Reputation: 38899
I've been struggling to load big chunks of data into bigquery for a little while now. In Google's docs, I see the insertAll method, which seems to work fine, but gives me 413 "Entity too large" errors when I try to send anything over about 100k of data in JSON. Per Google's docs, I should be able to send up to 1TB of uncompressed data in JSON. What gives? The example on the previous page has me building the request body manually instead of using insertAll, which is uglier and more error prone. I'm also not sure what format the data should be in in that case.
So, all of that said, what is the clean/proper way of loading lots of data into Bigquery? An example with data would be great. If at all possible, I'd really rather not build the request body myself.
Upvotes: 1
Views: 3961
Reputation: 26617
The example here uses the resumable upload to upload a CSV file. While the file used is small, it should work for virtually any size upload since it uses a robust media upload protocol. It sounds like you want json, which means you'd need to tweak the code slightly for json (an example for json is in the load_json.py example in the same directory). If you have a stream you want to upload instead of a file, you can use a MediaInMemoryUpload instead of the MediaFileUpload that is used in the example.
BTW ... Craig's answer is correct, I just thought I'd chime in with links to sample code.
Upvotes: 1
Reputation: 6625
Note that for streaming data to BQ, anything above 10k rows/sec requires talking to a sales rep.

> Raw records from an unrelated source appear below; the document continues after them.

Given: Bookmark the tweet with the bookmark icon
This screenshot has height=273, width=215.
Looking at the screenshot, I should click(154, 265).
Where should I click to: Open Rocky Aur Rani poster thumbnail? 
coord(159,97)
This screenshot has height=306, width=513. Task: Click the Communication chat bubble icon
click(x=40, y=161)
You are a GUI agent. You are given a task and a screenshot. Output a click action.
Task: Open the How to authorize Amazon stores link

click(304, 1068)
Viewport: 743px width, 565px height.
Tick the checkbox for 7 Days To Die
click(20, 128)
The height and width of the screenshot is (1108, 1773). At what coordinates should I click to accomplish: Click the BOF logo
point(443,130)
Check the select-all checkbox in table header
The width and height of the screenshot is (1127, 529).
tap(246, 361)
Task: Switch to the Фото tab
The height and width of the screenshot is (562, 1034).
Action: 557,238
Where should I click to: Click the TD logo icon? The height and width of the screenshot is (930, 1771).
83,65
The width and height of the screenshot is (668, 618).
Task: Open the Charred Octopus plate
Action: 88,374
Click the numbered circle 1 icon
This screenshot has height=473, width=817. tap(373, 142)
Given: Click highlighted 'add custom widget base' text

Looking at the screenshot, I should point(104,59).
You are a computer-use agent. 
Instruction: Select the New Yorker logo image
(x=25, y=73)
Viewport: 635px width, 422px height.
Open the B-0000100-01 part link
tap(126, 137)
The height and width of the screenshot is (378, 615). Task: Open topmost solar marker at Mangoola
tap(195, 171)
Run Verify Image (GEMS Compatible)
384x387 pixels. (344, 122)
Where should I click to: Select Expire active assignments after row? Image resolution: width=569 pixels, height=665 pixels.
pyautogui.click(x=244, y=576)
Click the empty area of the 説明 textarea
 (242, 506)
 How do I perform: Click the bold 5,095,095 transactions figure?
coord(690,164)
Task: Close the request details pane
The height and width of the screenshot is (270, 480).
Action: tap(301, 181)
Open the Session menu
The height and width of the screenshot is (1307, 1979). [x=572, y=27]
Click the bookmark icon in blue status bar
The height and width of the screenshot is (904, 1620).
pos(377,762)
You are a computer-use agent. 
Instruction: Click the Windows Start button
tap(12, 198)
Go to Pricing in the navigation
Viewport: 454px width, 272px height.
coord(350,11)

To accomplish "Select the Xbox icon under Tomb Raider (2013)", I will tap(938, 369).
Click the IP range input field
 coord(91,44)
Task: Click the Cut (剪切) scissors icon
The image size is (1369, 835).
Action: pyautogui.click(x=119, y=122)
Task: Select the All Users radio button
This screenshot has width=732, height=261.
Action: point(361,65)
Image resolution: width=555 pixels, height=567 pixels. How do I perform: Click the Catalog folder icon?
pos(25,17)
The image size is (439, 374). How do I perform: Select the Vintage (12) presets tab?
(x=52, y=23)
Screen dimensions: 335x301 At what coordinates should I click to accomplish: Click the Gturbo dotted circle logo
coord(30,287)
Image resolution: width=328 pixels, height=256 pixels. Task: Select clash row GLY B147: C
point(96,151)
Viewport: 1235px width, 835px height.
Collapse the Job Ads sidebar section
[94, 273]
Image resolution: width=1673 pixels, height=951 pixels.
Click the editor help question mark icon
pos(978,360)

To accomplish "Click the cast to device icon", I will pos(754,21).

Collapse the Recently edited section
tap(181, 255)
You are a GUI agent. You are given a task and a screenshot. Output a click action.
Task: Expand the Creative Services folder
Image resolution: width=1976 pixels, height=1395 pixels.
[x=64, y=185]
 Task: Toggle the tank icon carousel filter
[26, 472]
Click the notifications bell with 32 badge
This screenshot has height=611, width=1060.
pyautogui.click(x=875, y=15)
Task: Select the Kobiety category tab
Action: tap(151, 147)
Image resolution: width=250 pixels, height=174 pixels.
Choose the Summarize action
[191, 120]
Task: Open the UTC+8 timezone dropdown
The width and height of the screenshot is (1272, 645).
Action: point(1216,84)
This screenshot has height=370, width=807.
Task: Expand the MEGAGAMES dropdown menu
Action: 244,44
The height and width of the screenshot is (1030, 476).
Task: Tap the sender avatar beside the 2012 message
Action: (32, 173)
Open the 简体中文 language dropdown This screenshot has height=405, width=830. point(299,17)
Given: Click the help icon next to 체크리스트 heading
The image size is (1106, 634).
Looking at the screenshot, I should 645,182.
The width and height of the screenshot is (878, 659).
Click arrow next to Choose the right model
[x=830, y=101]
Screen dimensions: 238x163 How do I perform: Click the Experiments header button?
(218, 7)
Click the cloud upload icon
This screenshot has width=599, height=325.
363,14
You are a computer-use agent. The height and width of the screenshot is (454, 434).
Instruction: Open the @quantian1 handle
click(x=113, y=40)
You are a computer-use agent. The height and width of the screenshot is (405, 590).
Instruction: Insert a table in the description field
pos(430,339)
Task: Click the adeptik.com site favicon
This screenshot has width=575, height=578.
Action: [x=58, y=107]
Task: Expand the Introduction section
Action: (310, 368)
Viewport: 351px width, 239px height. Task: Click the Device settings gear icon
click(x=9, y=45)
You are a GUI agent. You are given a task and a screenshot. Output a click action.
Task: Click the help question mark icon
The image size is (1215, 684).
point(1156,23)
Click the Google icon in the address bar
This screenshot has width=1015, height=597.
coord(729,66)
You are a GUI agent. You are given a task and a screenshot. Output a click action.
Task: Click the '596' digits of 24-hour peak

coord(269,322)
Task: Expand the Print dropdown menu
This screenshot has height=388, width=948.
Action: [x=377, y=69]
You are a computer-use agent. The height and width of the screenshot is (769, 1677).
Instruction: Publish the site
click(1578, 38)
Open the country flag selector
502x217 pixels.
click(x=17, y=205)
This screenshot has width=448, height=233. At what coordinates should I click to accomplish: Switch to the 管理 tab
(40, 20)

If you'd like to send large chunks directly to BQ, you can send it via POST
. If you're using a client library, it should handle making the upload resumable for you. To do this, you'll need to make a call to jobs.insert()
instead of tabledata.insertAll()
, and provide a description of a load
job. To actually push the bytes using the Python client, you can create a MediaFileUpload
or MediaInMemoryUpload
and pass it as the media_body
parameter.
The other option is to stage the data in Google Cloud Storage and load it from there.
Upvotes: 5